K. Hughes, you are right!  Plus I am odd anyway.  This summer I cut down a dead tree.  I wanted to leave it there for birds to roost, but people complained it might fall over and thought it ugly.  I cut it into short pieces and am using the wood to heat the house, via stove insert in fireplace.  When the ashes cool, I spread them over the ground, returning the minerals to their origins and nourishing the next trees and plants to grow.  While doing that I feel virtuous and beneficial.

At the edge of the cemetery, were remnants of plants and trimmings probably discarded by caretakers.  They don't do much - there still isn't grass on my parents' graves 2 years later.   I saw a couple of wizened bearded iris rhizomes with puny attempts at leaves.  It's an old cemetery, with some patches of shrubs, trees, and flowers planted decades, even a century, ago.  So I picked up 2 rhizomes as mementos, and will see if they grow.  I would never remove the original bunches, but these were discards, so I think it's OK.  If they do grow and bloom, I will think of my parents then too.

Comment by Michael Penn on November 19, 2013 at 6:03am

I think natural burial would be nice.

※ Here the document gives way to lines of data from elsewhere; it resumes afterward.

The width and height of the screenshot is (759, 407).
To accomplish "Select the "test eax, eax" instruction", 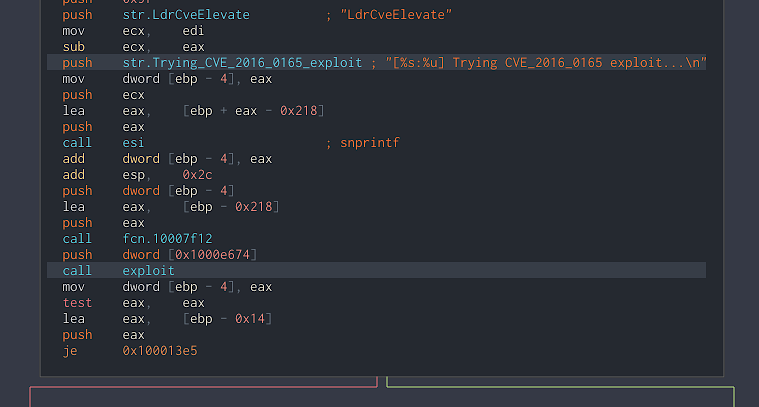I will [133, 303].
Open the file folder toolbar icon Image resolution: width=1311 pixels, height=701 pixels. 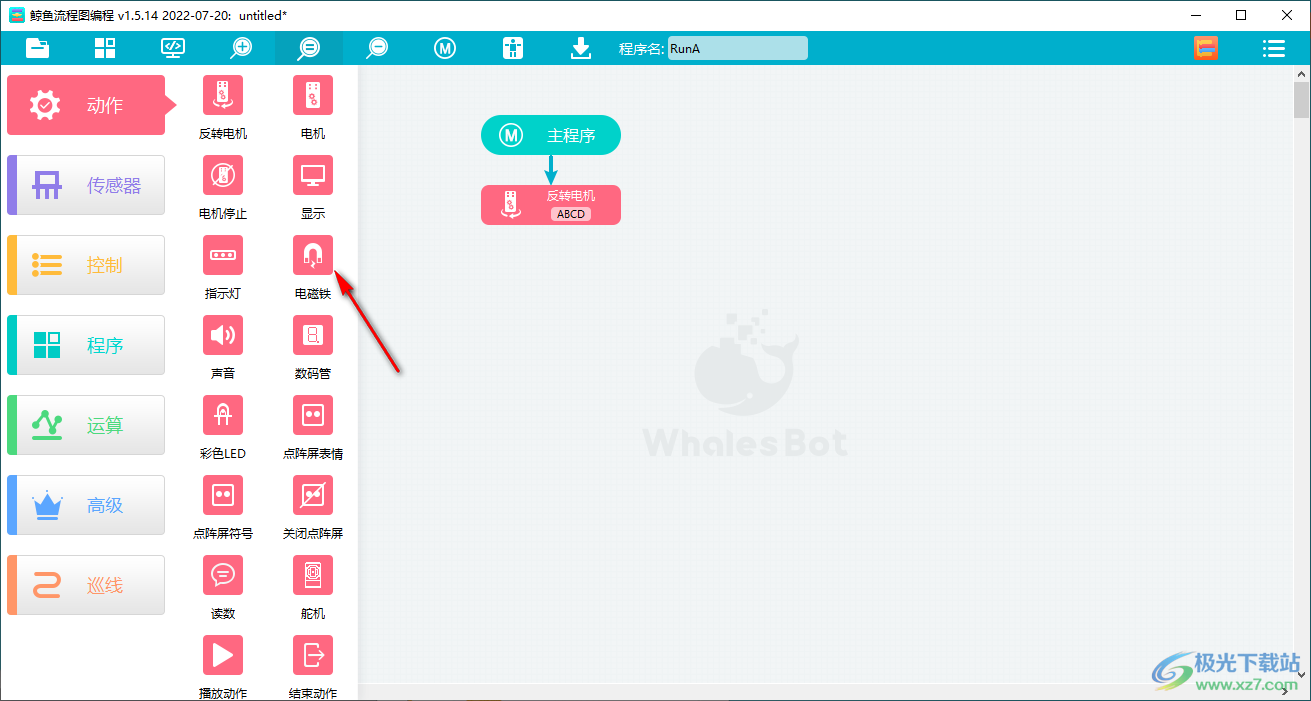coord(37,48)
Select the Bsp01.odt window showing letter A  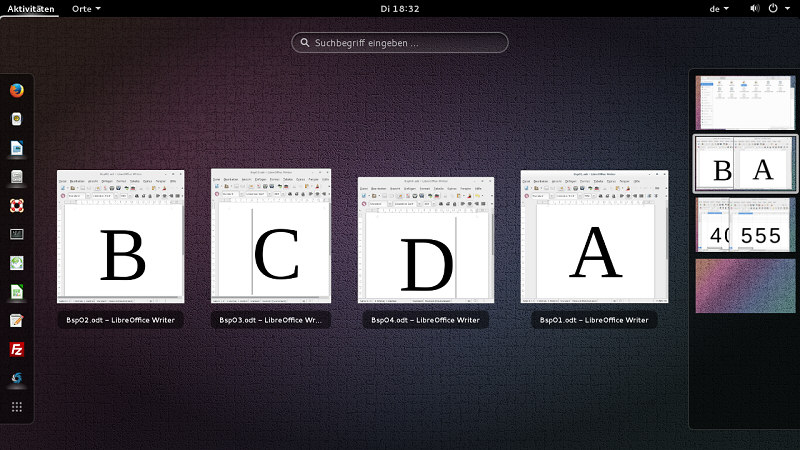(594, 237)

It used to be the norm, but today everyone is "afraid that our bodies will contaminate the earth" so we get buried much differently. WTF! I remember feeling badly when I had to get dentures. I told my mother that "I wanted my skeleton to have teeth." (Now what did that mean, and what was it about?) Today I have decided to take the easiest way out. Just burn me up and scatter the ashes, but make sure that I'm really dead first, OK.

Comment by kathy: ky on November 19, 2013 at 1:45am

Sentient, I think I love you.  Worms and cemeteries!    Maybe it's our way of connecting to mother earth and family.  I do the same as Ted.  Wander around and wonder at it all.  Those gone before,those to come after,those who were only born to die.  Maybe it's just that time of year. Maybe it's our age creeping up on us.

Comment by Daniel W on November 18, 2013 at 10:27pm

Dennis, I wondered about posting this.  For me, too, it is a form of respect.

Ted, also - I've looked into natural burial for myself as well.  There is a place near here where bodies are respectfully buried, in a shroud or wooden box, with no chemicals / embalming fluid etc.  It is a prairie over the Columbia river.  I want to buy a site for myself, there, one of these days.

Carl, I'm spending more time thinking about both past and future lately.  It is what it is.  :-)

Comment by Daniel W on November 18, 2013 at 10:22pm

Ted I do that too.  The brief stories, most minimally told, can be very moving.  It's thought provoking.  The cemetery where my parents are buried, has many stones with old German inscriptions.  Which tells me something about them, too.  Some, simply "Mother" "Father", without a name.   At the edges of the cemetery, some markers have slid down a hillside.

Comment by Ted Foureagles on November 18, 2013 at 9:48am

I sometimes visit nearby old cemeteries to walk among the stones.  I read the names, dates and inscriptions and think about who those people were, and look around at all the poignantly small uninscribed stones that indicate the burial of infants.  Some dates stretch back to colonial times, and there are clusters of immigration waves, epidemics, wars..  I almost never travel to North Carolina where the graves of all of my known ancestors lie.  I've given up on that place becoming, in my lifetime, anything other than the profound pit of ignorance and superstition that it has long been.  I know the locations of some of those family graves going back a few hundred years, and there are those at Town Creek Indian Mound that are perhaps a thousand years old.  I'll remember them, but probably not again visit them.  For myself, I've made it known to donate my more interesting parts that might be medical curiosities but certainly not useful functioning things after what I've put them through.  The rest of my carcass I'd prefer to have buried at any convenient location, unembalmed and unsealed so that it will at least pay a little back to the soil.